(Beginning of Records for the exercise)

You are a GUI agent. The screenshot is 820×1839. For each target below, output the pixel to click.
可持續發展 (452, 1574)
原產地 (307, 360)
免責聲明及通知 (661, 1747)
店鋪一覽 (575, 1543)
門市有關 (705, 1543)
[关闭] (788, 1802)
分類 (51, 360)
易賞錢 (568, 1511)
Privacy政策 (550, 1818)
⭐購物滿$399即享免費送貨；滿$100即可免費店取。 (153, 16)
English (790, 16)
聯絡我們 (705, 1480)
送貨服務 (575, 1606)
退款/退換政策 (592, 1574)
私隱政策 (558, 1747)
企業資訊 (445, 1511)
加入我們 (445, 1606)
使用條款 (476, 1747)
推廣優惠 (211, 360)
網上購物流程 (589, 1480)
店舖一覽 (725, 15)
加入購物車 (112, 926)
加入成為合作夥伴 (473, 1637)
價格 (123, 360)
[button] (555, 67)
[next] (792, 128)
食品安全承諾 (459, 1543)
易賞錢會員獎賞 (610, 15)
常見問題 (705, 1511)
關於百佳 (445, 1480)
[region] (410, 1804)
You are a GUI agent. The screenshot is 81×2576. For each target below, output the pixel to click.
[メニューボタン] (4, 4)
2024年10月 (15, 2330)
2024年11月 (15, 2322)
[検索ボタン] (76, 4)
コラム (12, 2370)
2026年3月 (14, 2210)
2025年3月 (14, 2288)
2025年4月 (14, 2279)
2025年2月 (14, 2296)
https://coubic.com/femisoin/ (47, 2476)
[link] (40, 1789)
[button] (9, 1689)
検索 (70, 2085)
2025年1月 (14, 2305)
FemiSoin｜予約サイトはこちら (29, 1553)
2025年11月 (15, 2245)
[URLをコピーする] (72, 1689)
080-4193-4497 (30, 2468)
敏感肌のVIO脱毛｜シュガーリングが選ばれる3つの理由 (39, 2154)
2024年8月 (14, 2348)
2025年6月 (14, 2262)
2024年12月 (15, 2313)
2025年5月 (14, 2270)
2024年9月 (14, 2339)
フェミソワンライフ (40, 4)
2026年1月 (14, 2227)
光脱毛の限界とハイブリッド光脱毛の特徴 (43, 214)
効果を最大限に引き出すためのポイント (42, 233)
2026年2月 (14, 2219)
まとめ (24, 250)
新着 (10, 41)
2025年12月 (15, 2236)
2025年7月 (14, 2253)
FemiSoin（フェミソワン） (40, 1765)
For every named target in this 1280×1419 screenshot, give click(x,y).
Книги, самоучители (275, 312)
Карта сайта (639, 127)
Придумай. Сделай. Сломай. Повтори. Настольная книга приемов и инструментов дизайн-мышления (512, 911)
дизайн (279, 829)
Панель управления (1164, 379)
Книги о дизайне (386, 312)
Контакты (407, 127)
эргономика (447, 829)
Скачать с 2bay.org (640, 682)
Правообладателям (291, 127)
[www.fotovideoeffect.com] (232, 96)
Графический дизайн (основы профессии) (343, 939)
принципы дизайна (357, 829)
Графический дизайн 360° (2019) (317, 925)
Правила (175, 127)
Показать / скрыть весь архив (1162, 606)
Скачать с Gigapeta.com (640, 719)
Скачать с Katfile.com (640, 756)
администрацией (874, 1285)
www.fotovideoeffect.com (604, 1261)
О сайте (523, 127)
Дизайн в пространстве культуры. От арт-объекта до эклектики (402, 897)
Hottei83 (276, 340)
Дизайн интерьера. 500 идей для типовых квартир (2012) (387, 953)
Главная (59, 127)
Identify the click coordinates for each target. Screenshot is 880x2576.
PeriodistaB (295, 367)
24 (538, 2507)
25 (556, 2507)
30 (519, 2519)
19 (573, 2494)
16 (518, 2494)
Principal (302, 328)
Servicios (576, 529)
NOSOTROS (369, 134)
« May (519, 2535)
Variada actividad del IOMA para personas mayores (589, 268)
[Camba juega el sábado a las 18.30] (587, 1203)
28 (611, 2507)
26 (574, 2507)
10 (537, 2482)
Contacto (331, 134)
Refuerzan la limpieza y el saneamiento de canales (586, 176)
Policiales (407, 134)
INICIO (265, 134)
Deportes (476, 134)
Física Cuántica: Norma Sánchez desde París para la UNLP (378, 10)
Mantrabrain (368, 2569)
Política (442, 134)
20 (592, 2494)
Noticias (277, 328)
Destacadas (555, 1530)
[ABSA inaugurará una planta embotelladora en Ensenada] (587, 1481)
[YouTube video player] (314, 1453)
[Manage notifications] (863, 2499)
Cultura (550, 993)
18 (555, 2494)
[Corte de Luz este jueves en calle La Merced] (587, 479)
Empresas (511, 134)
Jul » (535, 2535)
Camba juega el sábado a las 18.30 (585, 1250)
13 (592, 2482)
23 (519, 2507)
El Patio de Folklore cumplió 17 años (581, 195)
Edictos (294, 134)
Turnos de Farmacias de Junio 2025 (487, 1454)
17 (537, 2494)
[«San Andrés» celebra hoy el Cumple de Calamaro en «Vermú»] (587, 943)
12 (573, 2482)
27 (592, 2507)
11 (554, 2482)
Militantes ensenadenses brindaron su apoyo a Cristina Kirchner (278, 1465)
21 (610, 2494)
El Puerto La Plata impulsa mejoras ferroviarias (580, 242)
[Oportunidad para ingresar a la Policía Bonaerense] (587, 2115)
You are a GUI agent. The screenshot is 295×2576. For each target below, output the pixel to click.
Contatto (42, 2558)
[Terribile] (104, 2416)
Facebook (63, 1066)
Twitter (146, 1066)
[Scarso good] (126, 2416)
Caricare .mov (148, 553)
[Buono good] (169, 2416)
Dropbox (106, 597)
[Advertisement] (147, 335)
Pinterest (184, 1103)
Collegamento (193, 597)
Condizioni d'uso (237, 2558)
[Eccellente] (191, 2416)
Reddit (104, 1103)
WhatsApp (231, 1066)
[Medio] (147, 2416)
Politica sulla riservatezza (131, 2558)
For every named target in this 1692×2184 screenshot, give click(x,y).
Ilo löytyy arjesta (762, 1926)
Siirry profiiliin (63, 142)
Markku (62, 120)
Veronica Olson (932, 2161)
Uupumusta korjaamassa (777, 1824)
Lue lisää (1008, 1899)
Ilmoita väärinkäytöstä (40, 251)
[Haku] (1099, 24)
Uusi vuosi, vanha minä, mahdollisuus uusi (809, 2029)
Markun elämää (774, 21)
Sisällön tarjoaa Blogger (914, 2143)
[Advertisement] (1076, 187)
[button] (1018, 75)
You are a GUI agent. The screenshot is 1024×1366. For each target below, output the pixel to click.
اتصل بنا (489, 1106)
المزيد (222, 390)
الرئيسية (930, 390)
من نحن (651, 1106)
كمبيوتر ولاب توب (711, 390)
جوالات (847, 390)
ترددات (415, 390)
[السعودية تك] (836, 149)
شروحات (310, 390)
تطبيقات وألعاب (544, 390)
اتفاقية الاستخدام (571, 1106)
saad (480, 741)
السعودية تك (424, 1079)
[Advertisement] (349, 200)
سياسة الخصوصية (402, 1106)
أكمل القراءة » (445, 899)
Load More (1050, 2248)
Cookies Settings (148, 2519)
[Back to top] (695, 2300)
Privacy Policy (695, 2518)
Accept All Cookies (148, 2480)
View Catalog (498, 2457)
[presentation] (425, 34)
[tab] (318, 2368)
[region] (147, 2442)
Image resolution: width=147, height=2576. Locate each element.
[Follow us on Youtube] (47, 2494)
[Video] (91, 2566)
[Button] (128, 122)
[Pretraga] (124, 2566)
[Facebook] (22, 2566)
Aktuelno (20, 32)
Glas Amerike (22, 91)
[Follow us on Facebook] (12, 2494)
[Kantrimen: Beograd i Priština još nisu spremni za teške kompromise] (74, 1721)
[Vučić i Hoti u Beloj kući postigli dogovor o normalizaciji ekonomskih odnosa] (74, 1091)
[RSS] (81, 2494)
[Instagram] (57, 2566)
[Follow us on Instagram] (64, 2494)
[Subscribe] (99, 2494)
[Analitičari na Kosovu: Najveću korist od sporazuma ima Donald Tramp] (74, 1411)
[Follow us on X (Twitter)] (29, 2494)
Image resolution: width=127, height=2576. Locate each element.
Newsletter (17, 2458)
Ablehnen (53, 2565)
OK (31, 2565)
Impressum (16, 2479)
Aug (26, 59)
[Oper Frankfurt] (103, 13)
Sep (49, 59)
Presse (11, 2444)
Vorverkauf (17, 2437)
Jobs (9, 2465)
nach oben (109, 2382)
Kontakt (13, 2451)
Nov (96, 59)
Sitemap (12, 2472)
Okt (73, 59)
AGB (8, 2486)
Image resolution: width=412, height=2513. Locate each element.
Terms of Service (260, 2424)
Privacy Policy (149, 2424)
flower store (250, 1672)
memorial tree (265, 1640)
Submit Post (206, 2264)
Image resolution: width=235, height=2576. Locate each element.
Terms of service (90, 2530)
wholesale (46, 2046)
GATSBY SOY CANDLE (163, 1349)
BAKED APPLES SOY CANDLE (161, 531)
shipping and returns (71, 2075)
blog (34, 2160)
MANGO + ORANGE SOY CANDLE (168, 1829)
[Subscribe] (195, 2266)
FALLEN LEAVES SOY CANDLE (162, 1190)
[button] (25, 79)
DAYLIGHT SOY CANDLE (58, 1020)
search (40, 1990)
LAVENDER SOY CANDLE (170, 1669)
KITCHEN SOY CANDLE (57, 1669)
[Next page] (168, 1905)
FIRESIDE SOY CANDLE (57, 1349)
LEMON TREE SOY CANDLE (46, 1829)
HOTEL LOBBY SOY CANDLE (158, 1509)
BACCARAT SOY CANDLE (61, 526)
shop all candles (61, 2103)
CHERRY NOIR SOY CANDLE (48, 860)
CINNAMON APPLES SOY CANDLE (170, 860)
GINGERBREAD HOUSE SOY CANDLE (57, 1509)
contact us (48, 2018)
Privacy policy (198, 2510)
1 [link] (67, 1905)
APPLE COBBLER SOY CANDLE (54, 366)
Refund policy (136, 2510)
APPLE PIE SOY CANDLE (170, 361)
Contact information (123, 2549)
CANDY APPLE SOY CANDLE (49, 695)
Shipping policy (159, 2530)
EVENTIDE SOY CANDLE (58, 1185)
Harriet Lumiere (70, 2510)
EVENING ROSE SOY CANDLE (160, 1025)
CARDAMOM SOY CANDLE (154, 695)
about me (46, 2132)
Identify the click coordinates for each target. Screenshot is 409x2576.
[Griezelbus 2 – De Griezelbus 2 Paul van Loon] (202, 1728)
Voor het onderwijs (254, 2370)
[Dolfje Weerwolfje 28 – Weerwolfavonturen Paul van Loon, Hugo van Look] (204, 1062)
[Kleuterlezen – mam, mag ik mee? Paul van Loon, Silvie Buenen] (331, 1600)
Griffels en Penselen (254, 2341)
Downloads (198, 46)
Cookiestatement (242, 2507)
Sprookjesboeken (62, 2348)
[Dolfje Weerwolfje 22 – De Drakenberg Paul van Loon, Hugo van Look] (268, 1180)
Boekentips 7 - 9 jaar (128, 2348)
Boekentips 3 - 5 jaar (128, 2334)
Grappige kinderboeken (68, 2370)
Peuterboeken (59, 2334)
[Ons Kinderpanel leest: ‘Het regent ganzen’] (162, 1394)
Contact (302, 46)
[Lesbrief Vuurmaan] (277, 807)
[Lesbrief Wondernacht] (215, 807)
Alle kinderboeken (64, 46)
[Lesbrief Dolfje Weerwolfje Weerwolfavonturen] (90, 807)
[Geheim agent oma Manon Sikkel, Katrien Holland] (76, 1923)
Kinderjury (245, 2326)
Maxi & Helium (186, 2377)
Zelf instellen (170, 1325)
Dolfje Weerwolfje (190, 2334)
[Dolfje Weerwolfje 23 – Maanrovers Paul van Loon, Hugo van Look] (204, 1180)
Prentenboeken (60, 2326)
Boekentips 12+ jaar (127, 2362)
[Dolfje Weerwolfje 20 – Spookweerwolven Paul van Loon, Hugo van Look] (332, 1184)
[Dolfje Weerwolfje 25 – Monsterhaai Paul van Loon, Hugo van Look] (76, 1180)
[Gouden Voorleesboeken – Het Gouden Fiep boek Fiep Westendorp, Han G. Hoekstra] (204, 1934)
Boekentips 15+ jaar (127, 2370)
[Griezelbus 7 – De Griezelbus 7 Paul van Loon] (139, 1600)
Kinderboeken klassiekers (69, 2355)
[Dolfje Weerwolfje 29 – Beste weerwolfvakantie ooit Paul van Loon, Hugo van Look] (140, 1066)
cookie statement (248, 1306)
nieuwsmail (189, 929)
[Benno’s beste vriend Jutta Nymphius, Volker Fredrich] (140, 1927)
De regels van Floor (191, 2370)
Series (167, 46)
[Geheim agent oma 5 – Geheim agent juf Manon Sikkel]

(End of Records for the exercise)

**Exercise description:** Report back each line of the entries that holds the string "Follow".

**Answer for this exercise:**
[Follow us on Youtube] (47, 2494)
[Follow us on Facebook] (12, 2494)
[Follow us on Instagram] (64, 2494)
[Follow us on X (Twitter)] (29, 2494)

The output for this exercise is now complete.